Many brands were started by working-class Americans and skyrocketed in success, going from local businesses to national or even global household names. Some American-made brands don’t always remain based in the U.S., though.
Some foreign companies see acquiring brands that have been marketed as American-made for decades as a great opportunity to do business in the U.S. There’s already a strong customer base for them to quietly tap into.
You may be surprised to see that the following American staples aren’t so American anymore.
1. Trader Joe’s
Where this company was founded: Pasadena, California
Joe Coulombe was running a struggling convenience store when he decided to switch gears and open a grocery store chain.
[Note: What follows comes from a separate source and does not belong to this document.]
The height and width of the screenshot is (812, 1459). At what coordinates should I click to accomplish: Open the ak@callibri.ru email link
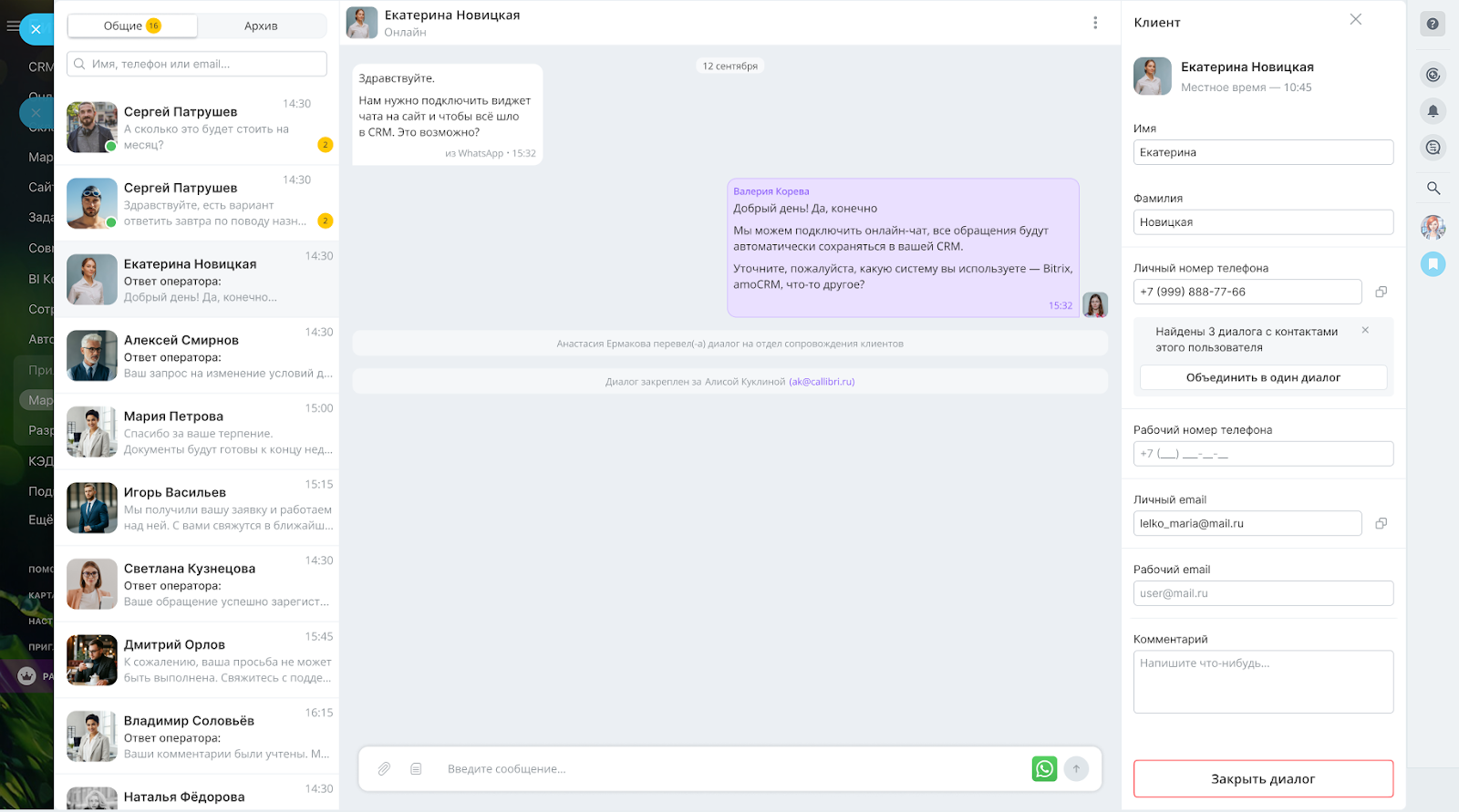[x=822, y=382]
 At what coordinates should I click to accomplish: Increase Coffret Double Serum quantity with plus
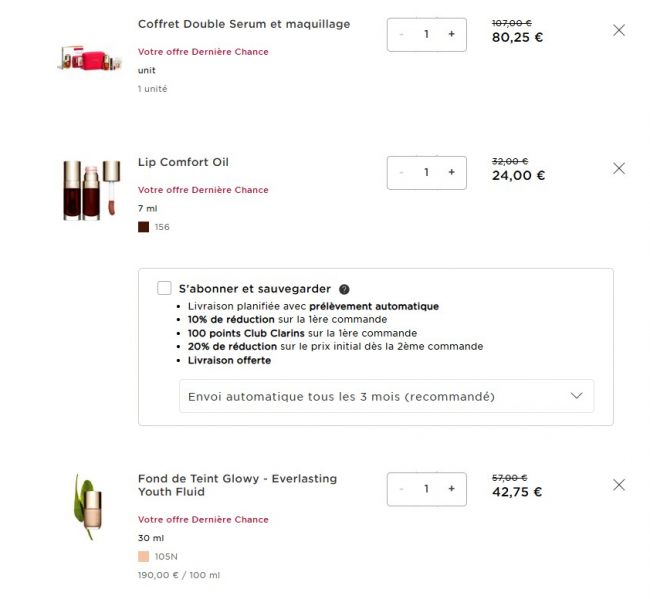pos(451,34)
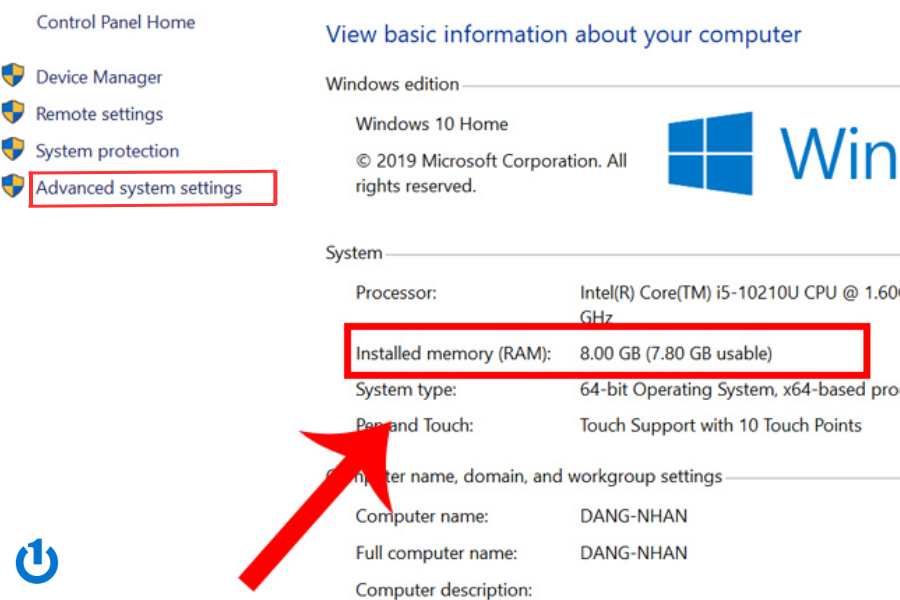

Coulombe said he wanted to create a store for those who see food as an adventure and who longed for something more than name-brand goods. In 1967 he opened up shop, and in 1979 he sold the chain to the family of Theo Albrecht, then-owner of the Aldi grocery chain in Europe.
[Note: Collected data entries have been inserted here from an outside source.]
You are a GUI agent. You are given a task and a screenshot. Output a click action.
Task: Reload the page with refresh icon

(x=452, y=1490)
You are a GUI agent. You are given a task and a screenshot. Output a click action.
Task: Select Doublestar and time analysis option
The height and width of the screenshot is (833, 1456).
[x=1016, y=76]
Where this company was founded: Dallas, Texas
The chain started out in 1927 as Southland Ice Co., selling ice blocks for food preservation to homes without electric refrigerators. It went through bankruptcy during the Great Depression and reorganized with an emphasis on food and drinks. In the 1940s, the company aptly named itself 7-Eleven because of its hours of operation — 7 a.m. to 11 p.m. — although in 1963 many stores began to operate 24/7.
3. Sunglass Hut
Where this company was founded: Miami, Florida
Who owns this company now: EssilorLuxottica, headquartered in Paris, France
In 1971, optometrist Sanford Ziff decided he would cater to Miami residents by providing them protection from the Florida sun. Two decades later it expanded to Australia and the United Kingdom before being bought by in 2000 by Luxottica, which is now EssilorLuxottica.
4. Holiday Inn
Where this company was founded: Memphis, Tennessee
Who owns this company now: InterContinental Hotel Group (IHG), headquartered in Berkshire, England
Affordable roadside inns: Wwhat seems like a given today was revolutionary back in the ’50s. Motels were often expensive and lacked amenities.
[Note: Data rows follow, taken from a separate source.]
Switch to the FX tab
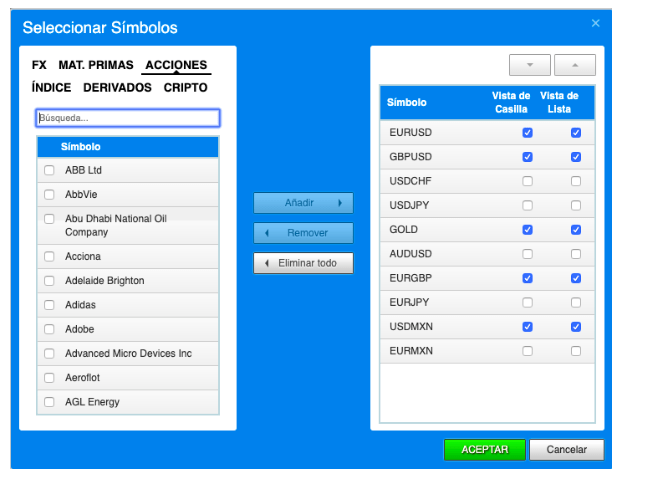This screenshot has height=492, width=645. [40, 65]
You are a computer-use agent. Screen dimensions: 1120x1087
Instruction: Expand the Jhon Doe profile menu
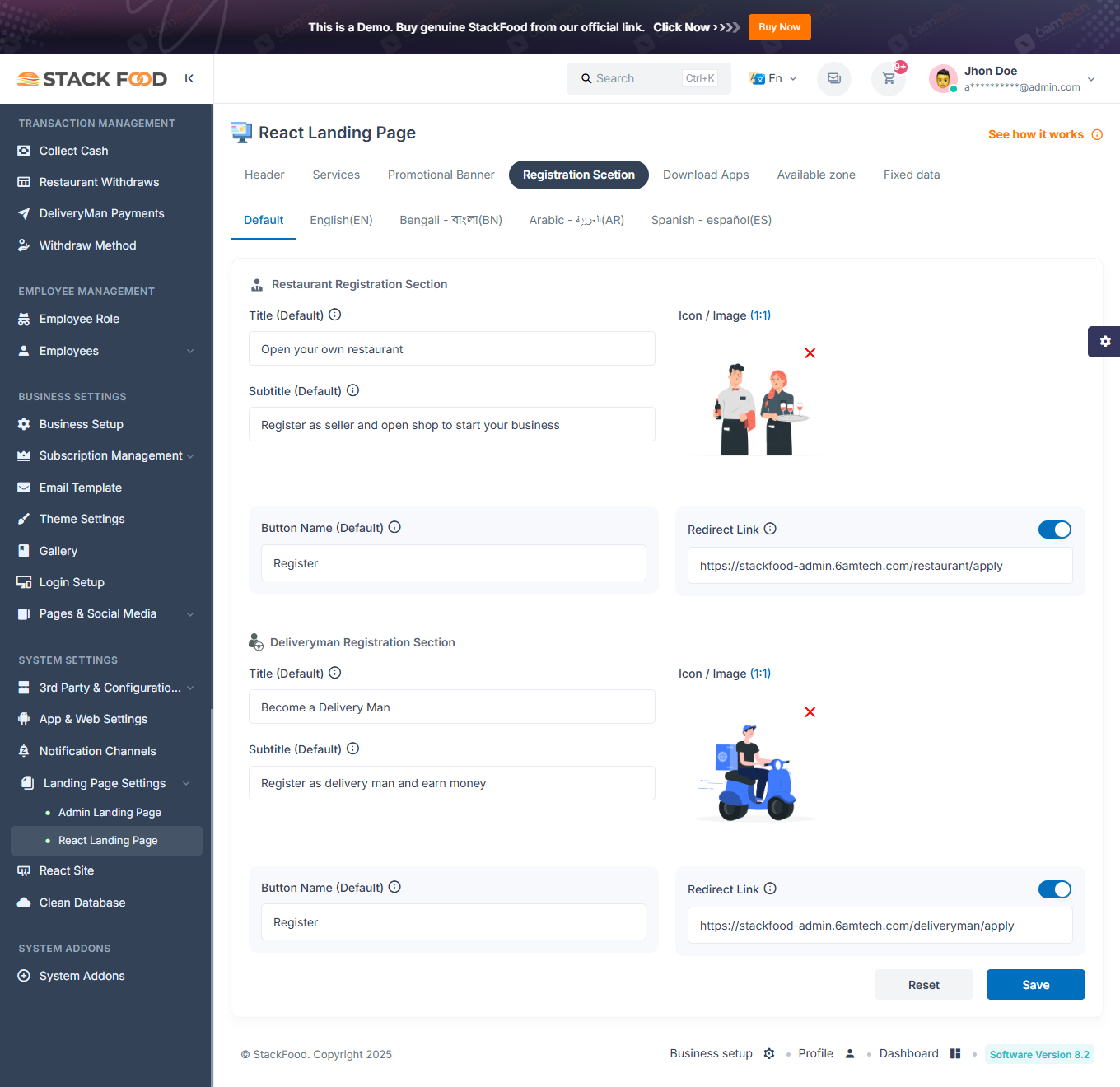tap(1090, 79)
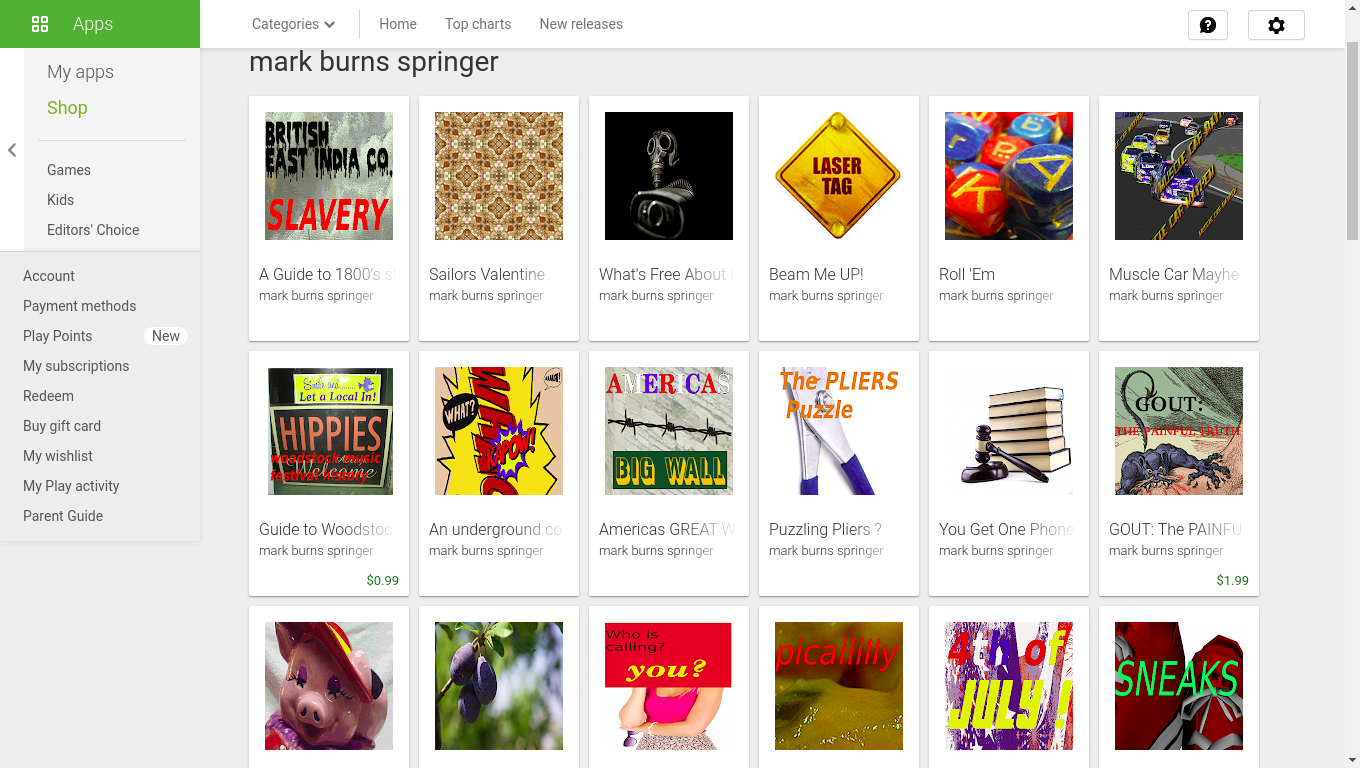Open the Roll 'Em dice icon

(x=1008, y=176)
Kemmons Wilson was on a road trip with his family in 1951, traveling from New York to Washington, when he decided he’d create a chain to provide traveling Americans with reliable accommodations. The next year, he opened the first Holiday Inn in Memphis.
Today, the chain has hotels across the world and an international parent company.
5. Smithfield Foods
Where this company was founded: Smithfield, Virginia
Who owns this company now: WH Group, based in Hong Kong
Father-and-son duo Joseph W. Luter Sr. and Joseph W. Luter Jr. opened the Smithfield Packing Co. in 1936. They started small, purchasing 15 hog carcasses a day, then cutting, boxing and selling them to local businesses.
Today, the company estimates that its helps feed nearly 8 billion people worldwide, and is owned by a Chinese conglomerate.
Where this company was founded: New York
Who owns this company now: Primarily, Integrated Whale Media Investments, based in Hong Kong
Scottish immigrant Bertie Charles Forbes worked as a columnist in New York before starting Forbes Magazine in 1917. He worked as editor-in-chief for nearly four decades before his son, Malcolm Stevenson Forbes, took over. Forbes’ grandson, Malcolm Stevenson Forbes Jr., better known as Steve Forbes, would also go on to run the publication.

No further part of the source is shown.